Copy the listing out exactly as shown.
____________________
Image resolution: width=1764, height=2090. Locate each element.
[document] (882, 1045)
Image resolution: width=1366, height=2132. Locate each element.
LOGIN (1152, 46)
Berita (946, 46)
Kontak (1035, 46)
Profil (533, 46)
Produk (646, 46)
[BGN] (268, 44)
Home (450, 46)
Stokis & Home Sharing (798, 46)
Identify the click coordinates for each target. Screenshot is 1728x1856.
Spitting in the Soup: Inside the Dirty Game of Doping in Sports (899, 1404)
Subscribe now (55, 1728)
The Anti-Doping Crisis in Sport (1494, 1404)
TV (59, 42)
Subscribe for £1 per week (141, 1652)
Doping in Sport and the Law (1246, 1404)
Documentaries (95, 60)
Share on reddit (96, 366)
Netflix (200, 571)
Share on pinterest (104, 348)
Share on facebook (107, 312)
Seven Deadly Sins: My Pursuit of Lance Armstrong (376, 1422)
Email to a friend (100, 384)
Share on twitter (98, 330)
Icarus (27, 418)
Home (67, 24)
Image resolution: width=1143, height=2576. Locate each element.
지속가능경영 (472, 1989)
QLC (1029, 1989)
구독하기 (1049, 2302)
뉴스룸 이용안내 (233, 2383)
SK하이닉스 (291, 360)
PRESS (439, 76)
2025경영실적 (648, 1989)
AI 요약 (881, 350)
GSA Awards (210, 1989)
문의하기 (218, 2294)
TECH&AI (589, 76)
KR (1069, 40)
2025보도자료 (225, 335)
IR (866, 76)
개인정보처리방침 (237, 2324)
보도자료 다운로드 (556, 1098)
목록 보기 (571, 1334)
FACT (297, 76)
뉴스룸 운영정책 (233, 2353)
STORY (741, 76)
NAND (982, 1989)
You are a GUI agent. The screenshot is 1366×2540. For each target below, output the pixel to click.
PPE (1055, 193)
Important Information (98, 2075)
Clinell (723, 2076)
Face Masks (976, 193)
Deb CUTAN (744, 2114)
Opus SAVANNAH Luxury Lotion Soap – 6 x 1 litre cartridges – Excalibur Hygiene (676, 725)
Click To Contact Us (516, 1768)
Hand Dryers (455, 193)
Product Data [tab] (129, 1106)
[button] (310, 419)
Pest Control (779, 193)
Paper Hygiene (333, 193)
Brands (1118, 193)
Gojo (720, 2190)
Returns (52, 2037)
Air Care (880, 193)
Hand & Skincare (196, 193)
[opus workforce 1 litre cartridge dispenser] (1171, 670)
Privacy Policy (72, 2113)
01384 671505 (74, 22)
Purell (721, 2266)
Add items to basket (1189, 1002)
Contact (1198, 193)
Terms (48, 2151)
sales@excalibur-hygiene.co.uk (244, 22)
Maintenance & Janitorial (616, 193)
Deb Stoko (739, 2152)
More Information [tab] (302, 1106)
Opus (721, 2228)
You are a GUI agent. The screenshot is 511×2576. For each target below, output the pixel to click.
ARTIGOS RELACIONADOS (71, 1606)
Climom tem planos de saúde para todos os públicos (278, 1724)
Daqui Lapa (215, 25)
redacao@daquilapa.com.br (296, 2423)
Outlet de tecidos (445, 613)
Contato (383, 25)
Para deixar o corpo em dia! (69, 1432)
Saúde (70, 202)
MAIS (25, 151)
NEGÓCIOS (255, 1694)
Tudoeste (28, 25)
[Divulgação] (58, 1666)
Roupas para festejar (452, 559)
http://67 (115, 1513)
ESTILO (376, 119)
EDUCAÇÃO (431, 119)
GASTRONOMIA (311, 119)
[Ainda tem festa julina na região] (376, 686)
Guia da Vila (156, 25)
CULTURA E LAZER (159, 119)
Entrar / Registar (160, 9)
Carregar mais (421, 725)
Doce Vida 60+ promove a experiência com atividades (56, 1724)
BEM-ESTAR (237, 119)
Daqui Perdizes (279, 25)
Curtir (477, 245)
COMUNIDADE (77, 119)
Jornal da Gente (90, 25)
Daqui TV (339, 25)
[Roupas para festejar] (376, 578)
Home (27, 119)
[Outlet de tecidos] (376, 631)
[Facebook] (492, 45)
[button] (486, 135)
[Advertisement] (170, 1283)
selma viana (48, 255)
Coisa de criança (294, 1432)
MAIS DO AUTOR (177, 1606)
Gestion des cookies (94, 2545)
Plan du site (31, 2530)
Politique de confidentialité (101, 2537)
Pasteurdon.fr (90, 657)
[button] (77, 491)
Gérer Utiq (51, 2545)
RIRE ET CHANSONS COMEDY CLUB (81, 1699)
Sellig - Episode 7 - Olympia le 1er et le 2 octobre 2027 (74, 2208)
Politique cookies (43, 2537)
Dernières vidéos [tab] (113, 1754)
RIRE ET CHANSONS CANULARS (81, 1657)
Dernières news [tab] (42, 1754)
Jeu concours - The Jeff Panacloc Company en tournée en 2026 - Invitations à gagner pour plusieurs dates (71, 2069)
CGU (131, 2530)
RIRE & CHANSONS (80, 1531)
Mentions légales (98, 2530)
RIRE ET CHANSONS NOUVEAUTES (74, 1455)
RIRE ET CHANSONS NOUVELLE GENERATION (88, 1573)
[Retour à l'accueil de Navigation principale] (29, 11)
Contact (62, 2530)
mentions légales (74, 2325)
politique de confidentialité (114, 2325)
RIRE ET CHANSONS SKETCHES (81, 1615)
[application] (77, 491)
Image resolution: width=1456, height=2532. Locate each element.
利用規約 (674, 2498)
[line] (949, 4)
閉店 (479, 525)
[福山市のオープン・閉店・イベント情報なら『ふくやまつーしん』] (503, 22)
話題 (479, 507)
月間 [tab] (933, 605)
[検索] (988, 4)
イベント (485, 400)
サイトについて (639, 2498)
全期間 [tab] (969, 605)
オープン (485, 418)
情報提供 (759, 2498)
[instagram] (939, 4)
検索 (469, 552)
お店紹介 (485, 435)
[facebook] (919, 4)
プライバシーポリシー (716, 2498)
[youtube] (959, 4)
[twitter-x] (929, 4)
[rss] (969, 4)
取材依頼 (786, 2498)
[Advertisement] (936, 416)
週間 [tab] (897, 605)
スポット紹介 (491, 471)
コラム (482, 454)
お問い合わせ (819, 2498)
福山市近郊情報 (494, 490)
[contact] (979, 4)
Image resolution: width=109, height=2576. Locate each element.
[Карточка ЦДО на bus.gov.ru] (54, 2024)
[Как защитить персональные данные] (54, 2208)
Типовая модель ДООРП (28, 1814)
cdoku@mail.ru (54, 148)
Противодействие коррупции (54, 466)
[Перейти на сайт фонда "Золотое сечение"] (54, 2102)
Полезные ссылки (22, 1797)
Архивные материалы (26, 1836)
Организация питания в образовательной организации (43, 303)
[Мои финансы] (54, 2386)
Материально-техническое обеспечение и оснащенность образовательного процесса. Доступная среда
____________________
### RESULT OF THIS EXERCISE
Image resolution: width=1764, height=2090. Locate each element.
[document] (882, 1045)
Image resolution: width=1366, height=2132. Locate each element.
LOGIN (1152, 46)
Berita (946, 46)
Kontak (1035, 46)
Profil (533, 46)
Produk (646, 46)
[BGN] (268, 44)
Home (450, 46)
Stokis & Home Sharing (798, 46)
Identify the click coordinates for each target. Screenshot is 1728x1856.
Spitting in the Soup: Inside the Dirty Game of Doping in Sports (899, 1404)
Subscribe now (55, 1728)
The Anti-Doping Crisis in Sport (1494, 1404)
TV (59, 42)
Subscribe for £1 per week (141, 1652)
Doping in Sport and the Law (1246, 1404)
Documentaries (95, 60)
Share on reddit (96, 366)
Netflix (200, 571)
Share on pinterest (104, 348)
Share on facebook (107, 312)
Seven Deadly Sins: My Pursuit of Lance Armstrong (376, 1422)
Email to a friend (100, 384)
Share on twitter (98, 330)
Icarus (27, 418)
Home (67, 24)
Image resolution: width=1143, height=2576. Locate each element.
지속가능경영 (472, 1989)
QLC (1029, 1989)
구독하기 (1049, 2302)
뉴스룸 이용안내 (233, 2383)
SK하이닉스 (291, 360)
PRESS (439, 76)
2025경영실적 (648, 1989)
AI 요약 (881, 350)
GSA Awards (210, 1989)
문의하기 (218, 2294)
TECH&AI (589, 76)
KR (1069, 40)
2025보도자료 (225, 335)
IR (866, 76)
개인정보처리방침 (237, 2324)
보도자료 다운로드 (556, 1098)
목록 보기 (571, 1334)
FACT (297, 76)
뉴스룸 운영정책 (233, 2353)
STORY (741, 76)
NAND (982, 1989)
You are a GUI agent. The screenshot is 1366×2540. For each target below, output the pixel to click.
PPE (1055, 193)
Important Information (98, 2075)
Clinell (723, 2076)
Face Masks (976, 193)
Deb CUTAN (744, 2114)
Opus SAVANNAH Luxury Lotion Soap – 6 x 1 litre cartridges – Excalibur Hygiene (676, 725)
Click To Contact Us (516, 1768)
Hand Dryers (455, 193)
Product Data [tab] (129, 1106)
[button] (310, 419)
Pest Control (779, 193)
Paper Hygiene (333, 193)
Brands (1118, 193)
Gojo (720, 2190)
Returns (52, 2037)
Air Care (880, 193)
Hand & Skincare (196, 193)
[opus workforce 1 litre cartridge dispenser] (1171, 670)
Privacy Policy (72, 2113)
01384 671505 (74, 22)
Purell (721, 2266)
Add items to basket (1189, 1002)
Contact (1198, 193)
Terms (48, 2151)
sales@excalibur-hygiene.co.uk (244, 22)
Maintenance & Janitorial (616, 193)
Deb Stoko (739, 2152)
More Information [tab] (302, 1106)
Opus (721, 2228)
You are a GUI agent. The screenshot is 511×2576. For each target below, output the pixel to click.
ARTIGOS RELACIONADOS (71, 1606)
Climom tem planos de saúde para todos os públicos (278, 1724)
Daqui Lapa (215, 25)
redacao@daquilapa.com.br (296, 2423)
Outlet de tecidos (445, 613)
Contato (383, 25)
Para deixar o corpo em dia! (69, 1432)
Saúde (70, 202)
MAIS (25, 151)
NEGÓCIOS (255, 1694)
Tudoeste (28, 25)
[Divulgação] (58, 1666)
Roupas para festejar (452, 559)
http://67 (115, 1513)
ESTILO (376, 119)
EDUCAÇÃO (431, 119)
GASTRONOMIA (311, 119)
[Ainda tem festa julina na região] (376, 686)
Guia da Vila (156, 25)
CULTURA E LAZER (159, 119)
Entrar / Registar (160, 9)
Carregar mais (421, 725)
Doce Vida 60+ promove a experiência com atividades (56, 1724)
BEM-ESTAR (237, 119)
Daqui Perdizes (279, 25)
Curtir (477, 245)
COMUNIDADE (77, 119)
Jornal da Gente (90, 25)
Daqui TV (339, 25)
[Roupas para festejar] (376, 578)
Home (27, 119)
[Outlet de tecidos] (376, 631)
[Facebook] (492, 45)
[button] (486, 135)
[Advertisement] (170, 1283)
selma viana (48, 255)
Coisa de criança (294, 1432)
MAIS DO AUTOR (177, 1606)
Gestion des cookies (94, 2545)
Plan du site (31, 2530)
Politique de confidentialité (101, 2537)
Pasteurdon.fr (90, 657)
[button] (77, 491)
Gérer Utiq (51, 2545)
RIRE ET CHANSONS COMEDY CLUB (81, 1699)
Sellig - Episode 7 - Olympia le 1er et le 2 octobre 2027 (74, 2208)
Politique cookies (43, 2537)
Dernières vidéos [tab] (113, 1754)
RIRE ET CHANSONS CANULARS (81, 1657)
Dernières news [tab] (42, 1754)
Jeu concours - The Jeff Panacloc Company en tournée en 2026 - Invitations à gagner pour plusieurs dates (71, 2069)
CGU (131, 2530)
RIRE & CHANSONS (80, 1531)
Mentions légales (98, 2530)
RIRE ET CHANSONS NOUVEAUTES (74, 1455)
RIRE ET CHANSONS NOUVELLE GENERATION (88, 1573)
[Retour à l'accueil de Navigation principale] (29, 11)
Contact (62, 2530)
mentions légales (74, 2325)
politique de confidentialité (114, 2325)
RIRE ET CHANSONS SKETCHES (81, 1615)
[application] (77, 491)
Image resolution: width=1456, height=2532. Locate each element.
利用規約 (674, 2498)
[line] (949, 4)
閉店 (479, 525)
[福山市のオープン・閉店・イベント情報なら『ふくやまつーしん』] (503, 22)
話題 (479, 507)
月間 [tab] (933, 605)
[検索] (988, 4)
イベント (485, 400)
サイトについて (639, 2498)
全期間 [tab] (969, 605)
オープン (485, 418)
情報提供 (759, 2498)
[instagram] (939, 4)
検索 (469, 552)
お店紹介 (485, 435)
[facebook] (919, 4)
プライバシーポリシー (716, 2498)
[youtube] (959, 4)
[twitter-x] (929, 4)
[rss] (969, 4)
取材依頼 (786, 2498)
[Advertisement] (936, 416)
週間 [tab] (897, 605)
スポット紹介 (491, 471)
コラム (482, 454)
お問い合わせ (819, 2498)
福山市近郊情報 (494, 490)
[contact] (979, 4)
Image resolution: width=109, height=2576. Locate each element.
[Карточка ЦДО на bus.gov.ru] (54, 2024)
[Как защитить персональные данные] (54, 2208)
Типовая модель ДООРП (28, 1814)
cdoku@mail.ru (54, 148)
Противодействие коррупции (54, 466)
[Перейти на сайт фонда "Золотое сечение"] (54, 2102)
Полезные ссылки (22, 1797)
Архивные материалы (26, 1836)
Организация питания в образовательной организации (43, 303)
[Мои финансы] (54, 2386)
Материально-техническое обеспечение и оснащенность образовательного процесса. Доступная среда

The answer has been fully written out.